Winkley Co. v. Bowen Mfg. Co.

RAY, District Judge.

This cause — suit in equity for alleged infringement of a patent — has been at issue some 18 months, and for some 8 months the defendant has been taking proofs in answer to complainant's prima facie case. Many motions for extensions of time to take such proofs have been made, and now, when complainant has fixed a time in July when it will take proofs, the defendant makes this motion, and asks security in the sum of $2,500, with securities in New York state and a stay until such security is given. There is no pretense that the complainant is insolvent or unable to pay any judgment against it in case the bill is dismissed. The bill shows on its face that complainant is a nonresident of the state of New York, and was when the suit was commenced. The defendant has no new information bearing on the question whether complainant should file security for costs. I think this application comes too late, and that defendant should be held to have waived security for costs. In this district the matter is regulated by the provisions of the New York Code of Civil Procedure (section 3268, etc). See opinion Coxe, District Judge, *625Hugunin v. Thatcher (C. C.) 18 Fed. 105; rule 4, Circuit Court; rule 64, District Court; Conkl. Treat. (5th Ed.) 468; Lyman Vent. Co. v. Southard, 12 Blatchf. 405, Fed. Cas. No. 8,633.
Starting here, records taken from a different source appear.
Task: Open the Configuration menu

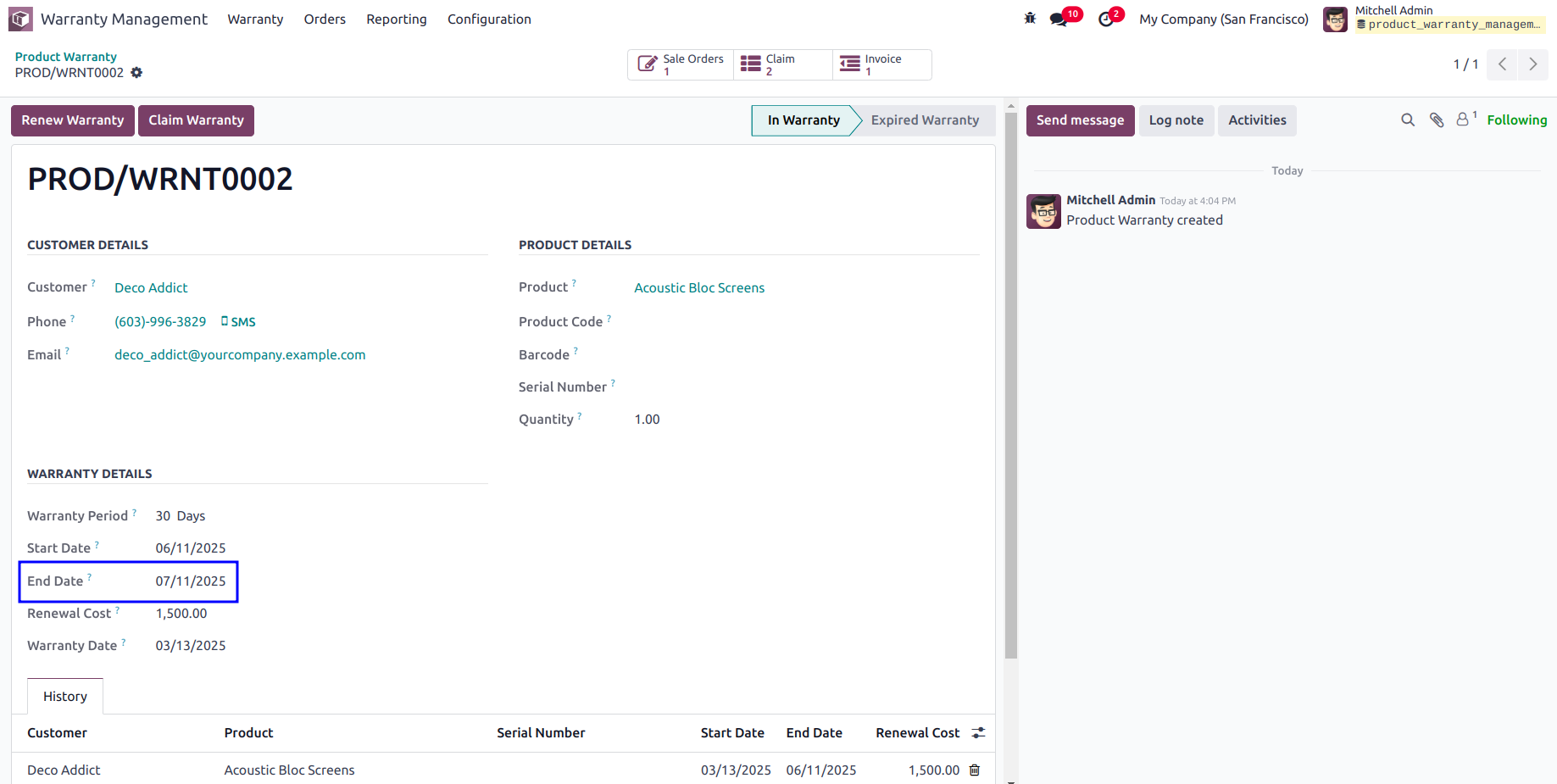Action: (x=489, y=19)
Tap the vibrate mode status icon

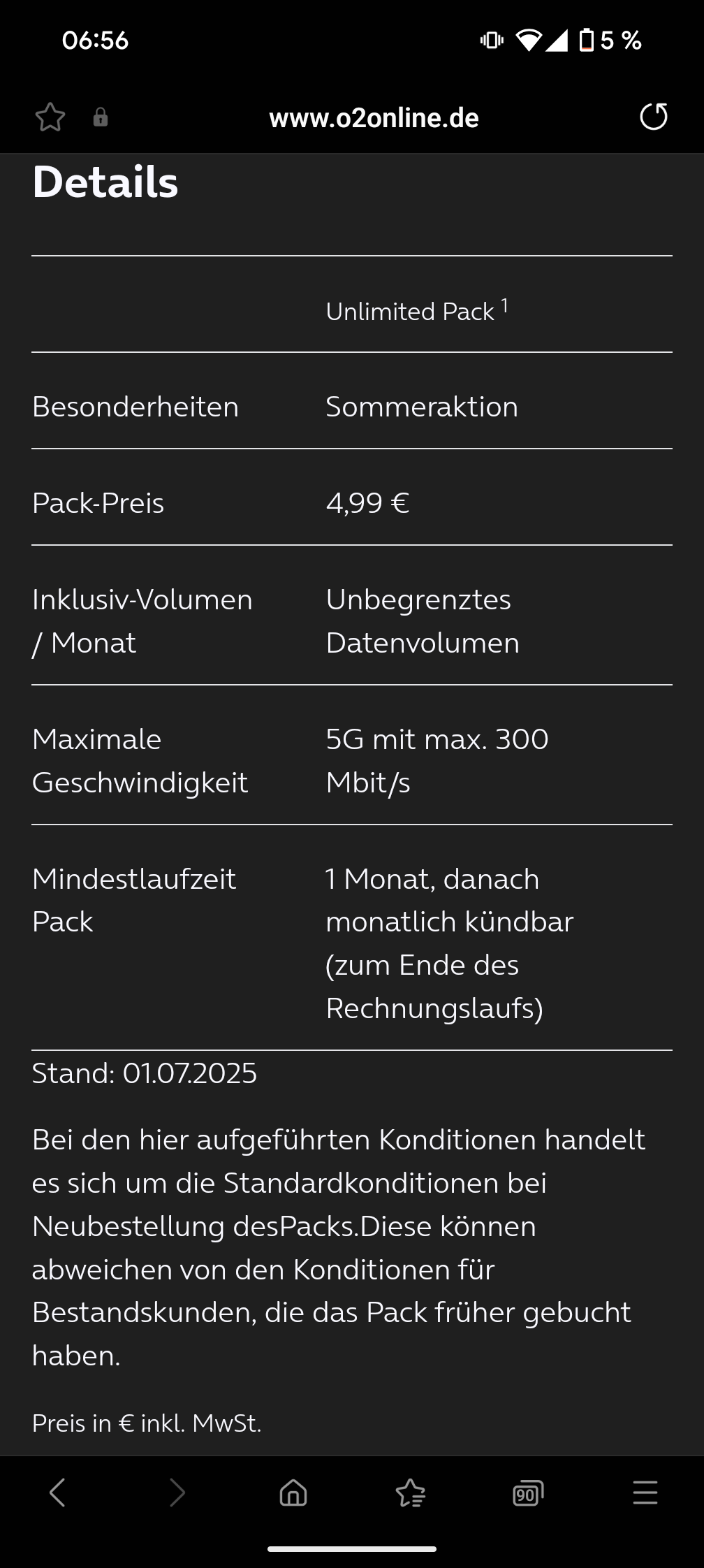click(x=492, y=41)
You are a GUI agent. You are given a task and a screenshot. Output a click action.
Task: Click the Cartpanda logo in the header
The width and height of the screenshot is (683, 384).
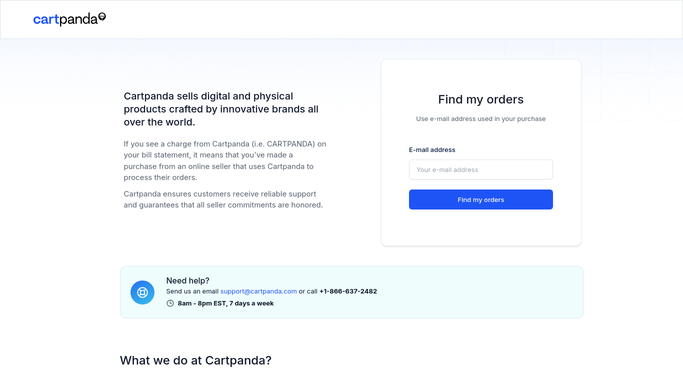[x=69, y=19]
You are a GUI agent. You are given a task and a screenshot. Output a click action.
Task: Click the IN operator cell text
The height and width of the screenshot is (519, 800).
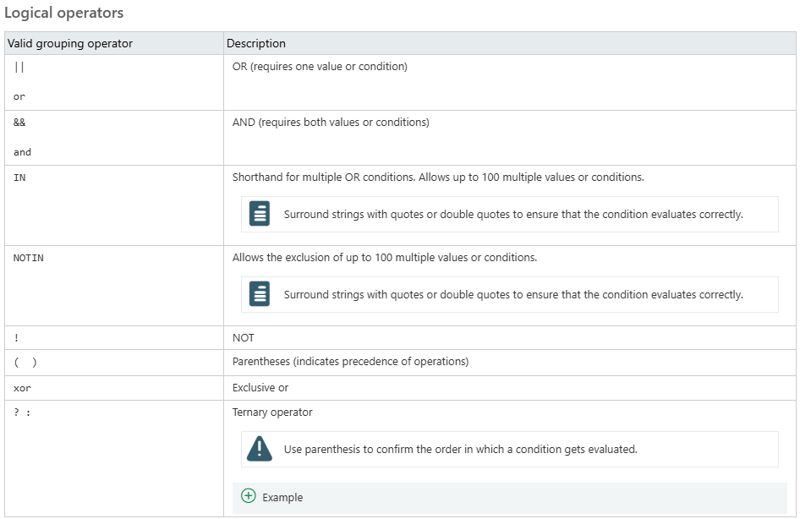(x=19, y=177)
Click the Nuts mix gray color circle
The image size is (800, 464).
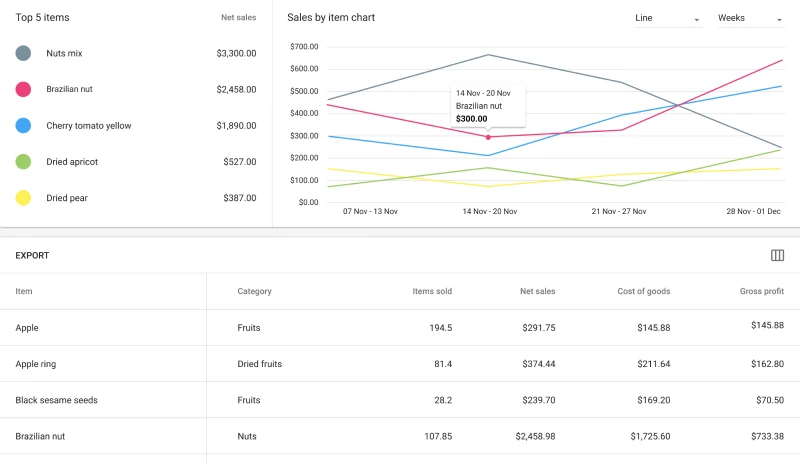[23, 53]
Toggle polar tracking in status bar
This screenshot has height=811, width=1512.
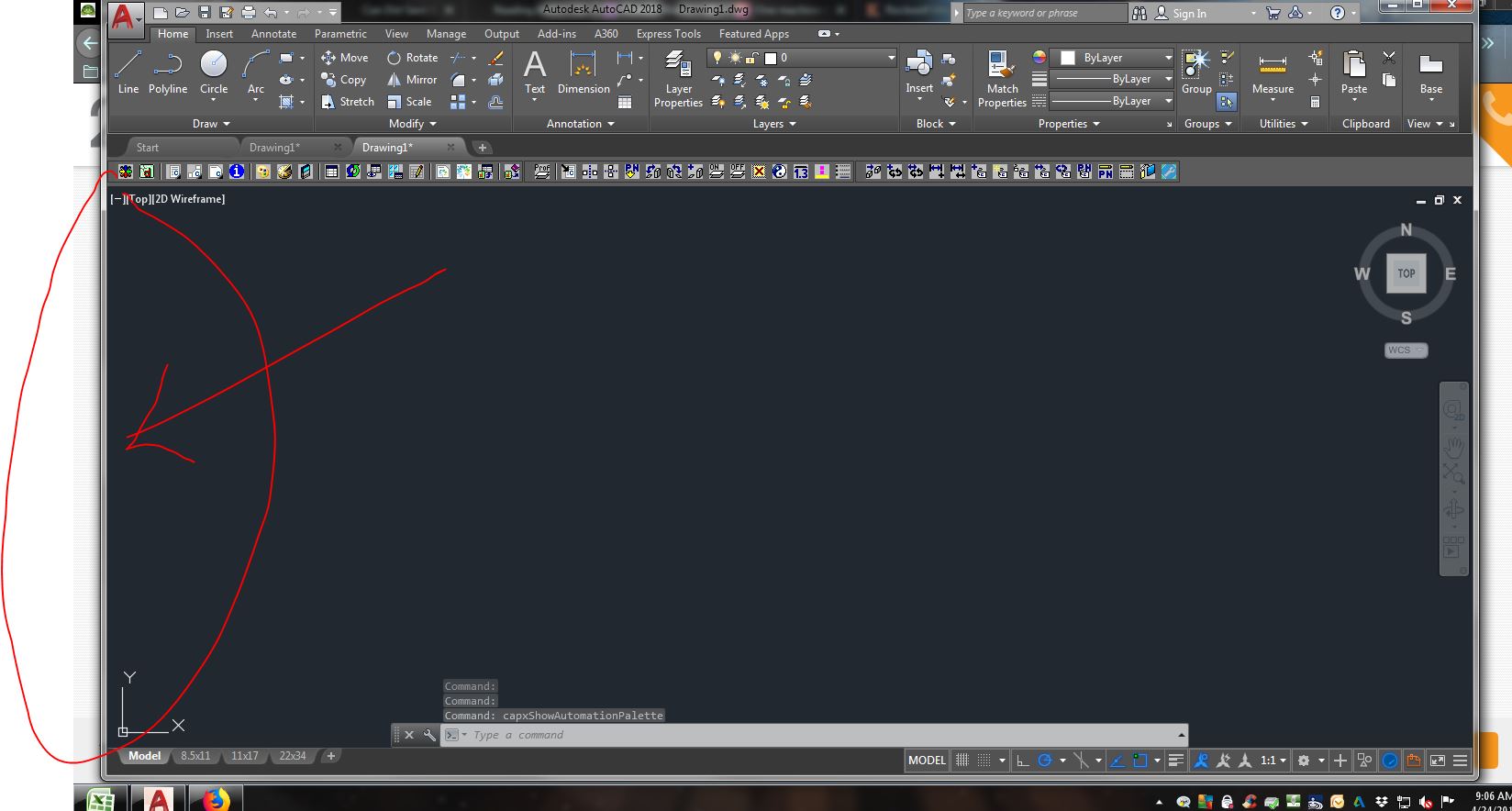(x=1044, y=761)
The defendant is entitled to security for costs in the sum of $250 as a matter of right when not guilty of laches in applying therefor. See cases cited by Coxe, District Judge (now Circuit Judge), in above case, and Willson v. Eveline, 39 App. Div. 129, 56 N. Y. Supp. 632; Sims v. Bonner (Super. N. Y.) 16 N. Y. Supp. 800. In this case the defendant claims it has now incurred expenses to the amount of $2,500, not giving the items however, which are taxable in case the bill is dismissed. If the defendant had seasonably applied for security perhaps the complainant would not have pressed the suit. I think it incumbent on a defendant who desires security for costs of a nonresident complainant to move seasonably after being informed of the facts, and that if he does not he is deemed to have waived or lost the right. To now grant this motion would prejudice the complainant by delaying the taking of proofs. In Willson v. Eveline, supra, the court said:

“Tlie right of the defendant to require the j)lamti£f, a nonresident, to give security for costs is absolute (Wood v. Blodgett, 49 Hun, 64 [2 N. Y. Supp. 304]; Churchman v. Merritt, 50 Hun, 270 [2 N. Y. Supp. 843]), unless waived by laches.”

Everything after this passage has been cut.